In retrospect, it is blatantly obvious that Purim was the vehicle in which I could express my queerness within the confines of the religious standards I grew up governed by. Dressing effeminately or cross-dressing were permissible as it was relative in the tradition of the holiday, and I absolutely took advantage of it. Throughout elementary school, some of the costumes I adorned included Tracy Turnblad from the musical “Hairspray,” an old grandma and a 1970s female hippie. Aspects of the Purim narrative and holiday traditions feel and appear queer, and it can be inferred without a doubt that the holiday served as a vehicle of gender and identity expression for queer Jews for hundreds and hundreds of years.     

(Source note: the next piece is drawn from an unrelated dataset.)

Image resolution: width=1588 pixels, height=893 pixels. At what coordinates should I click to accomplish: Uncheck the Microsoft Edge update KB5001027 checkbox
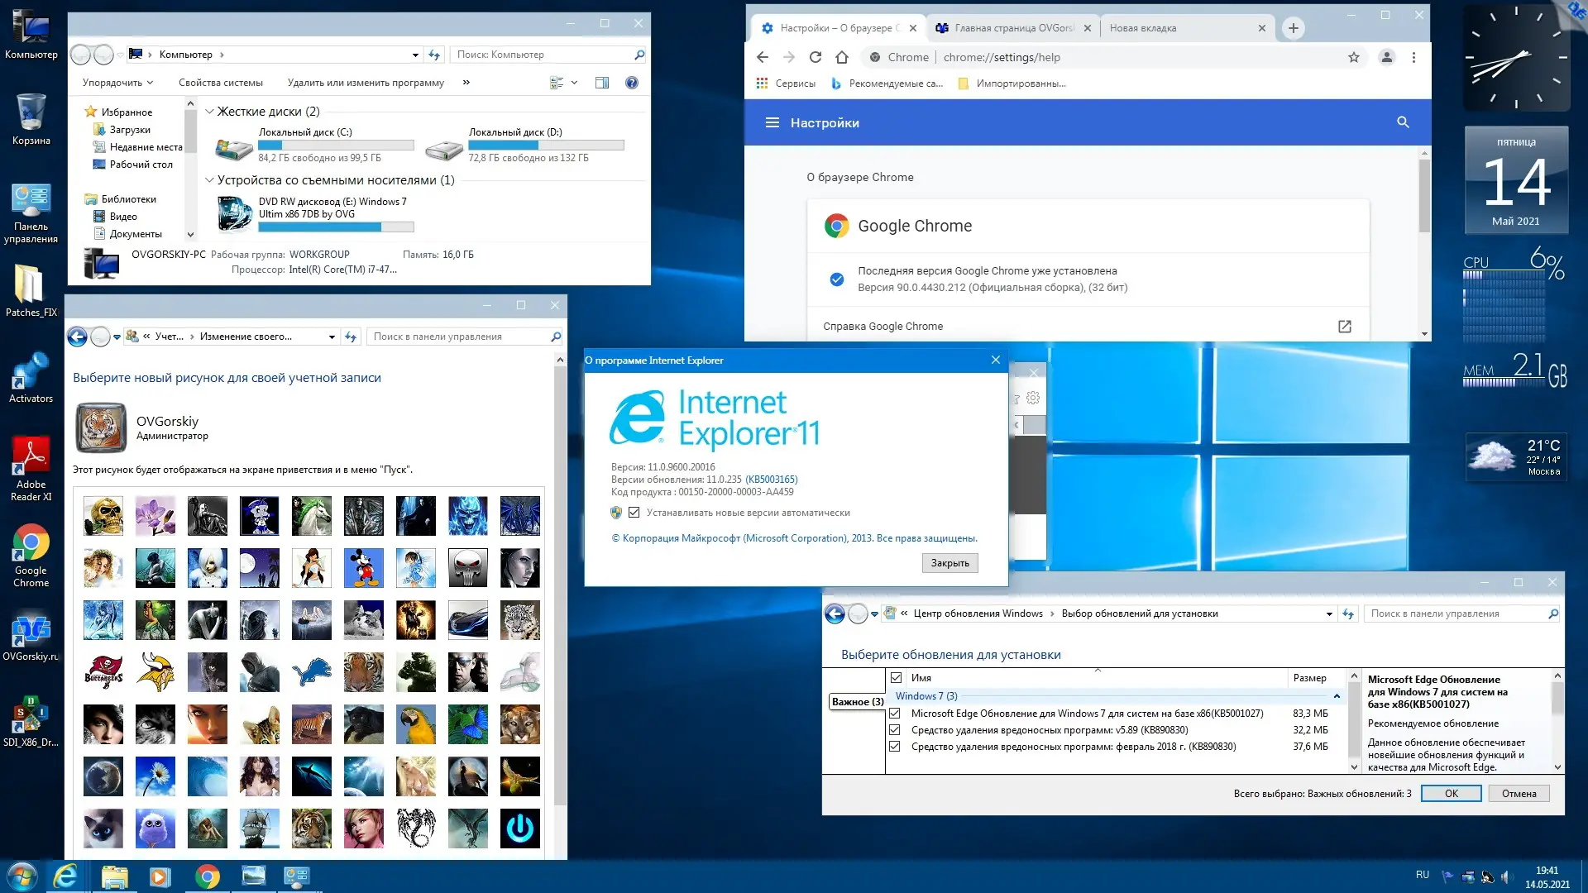click(x=894, y=713)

This Purim, I aimed to find and eventually claim a hamantaschen recipe that perfectly encapsulated the childhood nostalgia of holiday festivities: one that was pareve (non-dairy), with a fruity center and a slightly citrusy sugar cookie. I found Jamie Geller’s Olive Oil Hamantaschen recipe on her website and fell in love with it. This recipe is practically her exact recipe with a few tweaks to make it my own — my version of queering the holiday in my own authentic way. You can absolutely sub the raspberry jam filling for any sweet filling of your choice; in my opinion, raspberry jam compliments the cookie so well, but apricot jam or chocolate spread also compliment.  

YIELD: 36 cookies 

TIME: 30 minutes

Ingredients:

  • ½ cup extra virgin olive oil
  • ½ cup granulated sugar
  • 2 eggs
  • ¼ cup lemon juice
  • ½ tablespoon lemon zest
  • 2 ⅔ cups all-purpose flour
  • 2½ teaspoons baking powder
  • Pinch of kosher salt
  • ½ tablespoon vanilla extract
  • Sweet filling of choice

Directions:

  1. Preheat the oven to 375 F. Lightly grease two cookie sheets and line the cookie sheets with parchment paper.
  2. In a large bowl, mix extra-virgin olive oil with granulated sugar, two eggs, lemon juice and lemon zest. 
  3. Add flour, baking powder and salt, and mix gently until dough forms. I found that gradually adding the flour to the wet ingredients helped form a better dough, but to each their own.
  4. Lightly dust the parchment paper-lined cookie sheets with flour.  Divide the dough in half and roll it out to roughly ⅛-inch thick (this is how specific Jamie got in her recipe, but I honestly free-balled its thickness). 
  5. Cut out approximately 3-inch circles with a round cookie cutter or even a drinking glass.  Fill with 1 teaspoon of your favorite filling. Fold the left side over the filling into the center, then fold the right side over and then fold the bottom up, creating a triangle. The cookie dough recipe should yield 36 cookies, but no big deal if you don’t yield that exact amount (you’ll just have a range of cookie sizes). 
  6. Place cookies on prepared sheets and bake for between 15 to 20 minutes, until golden brown. Let the cookies cool and rest prior to consumption.

Hamantaschen are usually made and eaten around the Purim holiday, but you can find cases of hamantaschen at most Jewish delis or appetizing stores. They are so delectable and easy to eat that you will crave them year-round. 

A version of this article appeared on p. 10 of the March 9, 2023 version of the Daily Nexus.